After joining a panel on media, ethics and trauma at the Anxiety Disorders Association of America’s annual conference, New Orleans Times Picayune reporter John Pope found himself questioning the sourcing practices he’d developed and followed during almost 20 years on the health beat.
As he writes for the Dart Center for Journalism & Trauma, he had no idea of the legion of ethical dilemmas each time he, like countless other health journalists around the country, simply called a specialist in a relevant field and asked for help finding patients who would be willing to talk.
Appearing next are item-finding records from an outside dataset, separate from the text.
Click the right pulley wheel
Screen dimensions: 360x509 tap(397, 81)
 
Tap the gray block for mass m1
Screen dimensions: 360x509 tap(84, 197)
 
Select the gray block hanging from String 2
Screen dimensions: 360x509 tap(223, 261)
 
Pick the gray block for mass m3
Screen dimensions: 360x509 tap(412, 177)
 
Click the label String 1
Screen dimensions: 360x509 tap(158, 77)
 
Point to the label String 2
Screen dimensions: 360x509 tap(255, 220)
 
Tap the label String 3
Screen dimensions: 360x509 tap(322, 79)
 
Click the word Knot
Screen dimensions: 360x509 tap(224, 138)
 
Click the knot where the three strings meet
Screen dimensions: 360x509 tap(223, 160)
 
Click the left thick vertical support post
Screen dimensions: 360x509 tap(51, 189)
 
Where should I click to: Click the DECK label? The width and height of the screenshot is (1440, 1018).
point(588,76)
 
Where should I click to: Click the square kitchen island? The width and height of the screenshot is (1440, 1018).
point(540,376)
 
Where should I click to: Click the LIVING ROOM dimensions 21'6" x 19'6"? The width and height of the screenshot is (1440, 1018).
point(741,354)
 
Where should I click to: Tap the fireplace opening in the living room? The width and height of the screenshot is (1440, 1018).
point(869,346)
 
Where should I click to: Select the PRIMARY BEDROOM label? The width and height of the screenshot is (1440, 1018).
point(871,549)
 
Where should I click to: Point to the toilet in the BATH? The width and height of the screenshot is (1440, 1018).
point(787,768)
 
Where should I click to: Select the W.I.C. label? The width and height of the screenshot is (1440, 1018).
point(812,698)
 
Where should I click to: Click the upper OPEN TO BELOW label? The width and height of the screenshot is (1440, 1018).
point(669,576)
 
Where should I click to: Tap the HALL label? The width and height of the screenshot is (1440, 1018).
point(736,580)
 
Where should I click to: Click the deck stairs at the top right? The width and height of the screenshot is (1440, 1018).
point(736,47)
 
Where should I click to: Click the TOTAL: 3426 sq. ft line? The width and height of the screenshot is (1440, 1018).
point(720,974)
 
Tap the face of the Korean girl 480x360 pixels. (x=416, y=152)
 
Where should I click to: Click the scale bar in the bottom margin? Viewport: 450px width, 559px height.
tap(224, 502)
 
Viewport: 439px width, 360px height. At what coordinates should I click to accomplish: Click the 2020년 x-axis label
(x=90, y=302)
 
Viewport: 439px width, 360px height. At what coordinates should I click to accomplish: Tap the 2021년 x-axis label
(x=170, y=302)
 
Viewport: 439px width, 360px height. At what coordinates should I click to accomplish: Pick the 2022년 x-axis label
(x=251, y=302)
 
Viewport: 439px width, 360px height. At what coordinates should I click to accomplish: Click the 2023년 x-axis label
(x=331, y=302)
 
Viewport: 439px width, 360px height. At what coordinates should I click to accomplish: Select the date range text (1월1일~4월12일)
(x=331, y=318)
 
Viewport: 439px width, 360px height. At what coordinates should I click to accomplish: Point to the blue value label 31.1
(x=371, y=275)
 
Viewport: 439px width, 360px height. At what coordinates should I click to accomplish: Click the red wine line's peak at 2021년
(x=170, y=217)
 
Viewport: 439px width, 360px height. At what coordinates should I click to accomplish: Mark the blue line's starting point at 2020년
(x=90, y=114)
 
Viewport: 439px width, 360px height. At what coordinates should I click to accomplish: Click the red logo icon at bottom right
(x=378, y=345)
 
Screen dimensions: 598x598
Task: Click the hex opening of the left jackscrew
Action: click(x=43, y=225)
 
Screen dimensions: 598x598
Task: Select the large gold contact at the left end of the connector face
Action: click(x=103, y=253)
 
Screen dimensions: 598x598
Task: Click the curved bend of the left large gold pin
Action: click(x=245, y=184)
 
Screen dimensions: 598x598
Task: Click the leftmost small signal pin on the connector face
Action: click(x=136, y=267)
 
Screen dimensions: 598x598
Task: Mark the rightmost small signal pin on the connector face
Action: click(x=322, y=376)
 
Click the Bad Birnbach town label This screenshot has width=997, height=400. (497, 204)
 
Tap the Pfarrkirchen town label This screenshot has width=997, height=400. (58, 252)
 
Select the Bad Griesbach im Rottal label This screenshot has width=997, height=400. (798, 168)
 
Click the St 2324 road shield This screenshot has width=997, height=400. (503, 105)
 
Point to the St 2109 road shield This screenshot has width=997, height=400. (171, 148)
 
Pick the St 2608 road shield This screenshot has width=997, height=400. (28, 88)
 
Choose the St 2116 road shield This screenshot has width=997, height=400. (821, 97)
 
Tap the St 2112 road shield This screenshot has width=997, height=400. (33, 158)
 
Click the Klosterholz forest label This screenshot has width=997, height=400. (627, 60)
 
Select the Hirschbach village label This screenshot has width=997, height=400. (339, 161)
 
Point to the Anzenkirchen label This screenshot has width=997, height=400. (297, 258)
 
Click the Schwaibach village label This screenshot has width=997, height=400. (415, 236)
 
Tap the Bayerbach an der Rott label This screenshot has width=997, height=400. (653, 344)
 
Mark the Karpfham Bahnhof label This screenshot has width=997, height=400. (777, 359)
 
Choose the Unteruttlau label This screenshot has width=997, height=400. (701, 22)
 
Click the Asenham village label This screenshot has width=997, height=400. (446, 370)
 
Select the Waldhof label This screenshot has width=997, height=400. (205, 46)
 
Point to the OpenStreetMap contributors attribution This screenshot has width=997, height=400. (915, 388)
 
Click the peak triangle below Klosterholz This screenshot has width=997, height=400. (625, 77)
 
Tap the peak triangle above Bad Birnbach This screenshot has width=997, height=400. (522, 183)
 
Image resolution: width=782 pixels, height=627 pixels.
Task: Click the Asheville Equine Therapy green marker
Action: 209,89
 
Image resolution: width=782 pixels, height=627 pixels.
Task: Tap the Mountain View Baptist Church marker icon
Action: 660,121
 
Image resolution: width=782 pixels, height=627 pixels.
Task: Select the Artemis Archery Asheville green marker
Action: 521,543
At the panel, Pope suddenly found himself confronted with the questions his innocent requests were raising on the other end of the line. I’ve reproduced his list below, as it’s pretty thought-provoking material.
- Would a therapist be exerting undue influence by asking a patient to speak to a reporter?
- Would the patient feel obligated to comply as a condition of treatment?
- If the therapist were present during the interview, would that inhibit the patient?
- If the therapist weren’t present, would the patient exaggerate to help the reporter get a terrific story?
- Would talking to a reporter reopen psychic wounds if no professional were on hand to guide the conversation?
They are questions that defy easy answers. Many physicians assembled even said that they viewed allowing a patient to speak to a reporter as “unethical in all circumstances.” Nevertheless, a few folks provided suggestions such as posting solicitations for sources in waiting rooms, thus allowing reporters to bypass the doctor-patient relationship, or perhaps asking physicians to maintain source lists of willing and qualified patients.
Neither seems practical or satisfactory on deadline, and in the end their may really be no solution other than Pope’s own, that physicians and reporters form long-term relationships and build the sort of trust necessary in delicate situations.